Data extracted from a collection:

━━━━━━━━━━━━━━━━━━━━━━━━━━━━━━

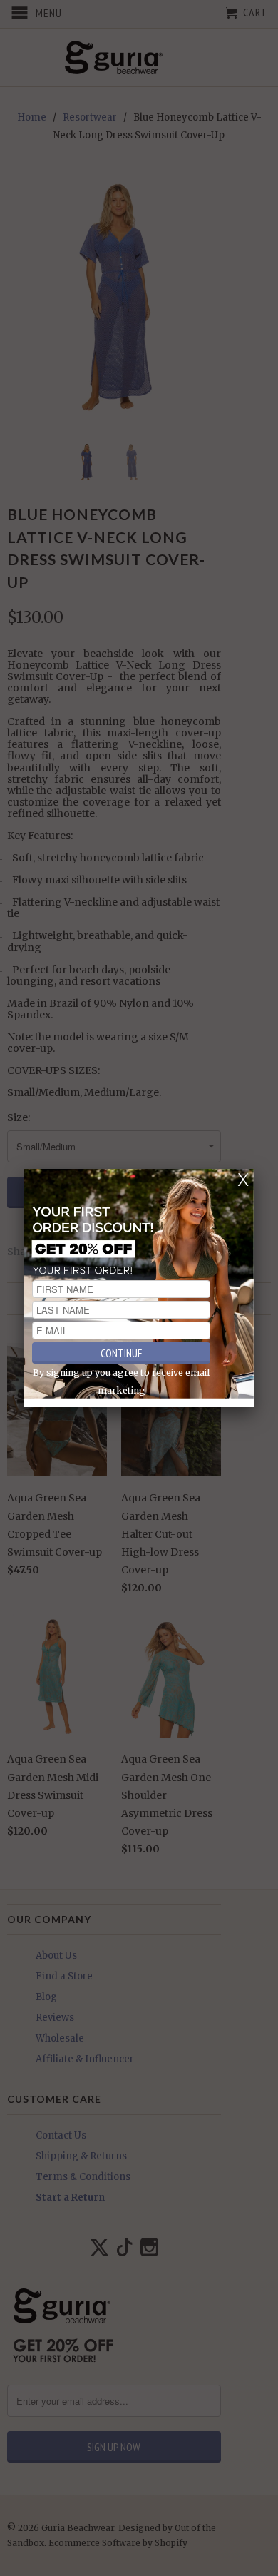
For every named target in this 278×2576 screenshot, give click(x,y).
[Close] (243, 1179)
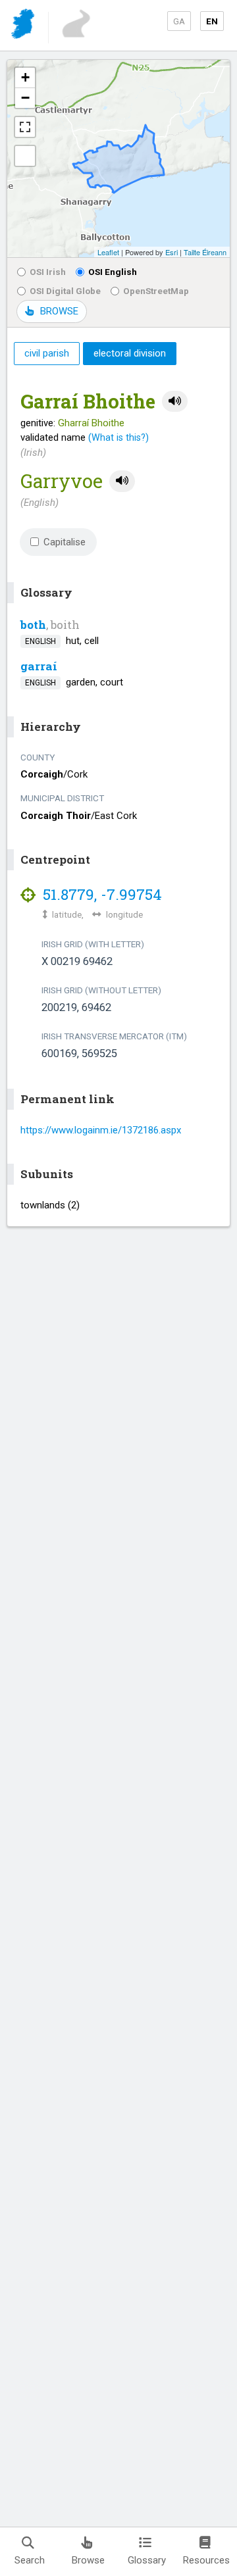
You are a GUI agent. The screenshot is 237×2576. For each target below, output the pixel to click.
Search (29, 2560)
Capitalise (64, 542)
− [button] (25, 97)
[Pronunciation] (175, 401)
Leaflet (108, 252)
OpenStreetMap (156, 290)
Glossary (147, 2560)
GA (179, 21)
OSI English (112, 271)
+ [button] (25, 77)
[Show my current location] (25, 156)
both (33, 624)
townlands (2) (50, 1205)
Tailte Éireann (205, 252)
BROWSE (59, 311)
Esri (171, 252)
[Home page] (24, 26)
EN (212, 21)
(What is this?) (118, 437)
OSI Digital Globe (65, 290)
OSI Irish (48, 271)
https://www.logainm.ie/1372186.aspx (100, 1130)
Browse (88, 2560)
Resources (206, 2560)
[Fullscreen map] (25, 127)
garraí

━━━━━━━━━━━━━━━━━━━━━━━━━━━━━━

■ **Task objective**
When a line in the data above contains the string "click", copy that line.

■ **Exercise output**
For every named target in this 278×2576 screenshot, give click(x,y).
You are a GUI agent. The screenshot is 237×2576. For each target below, output the pixel to click.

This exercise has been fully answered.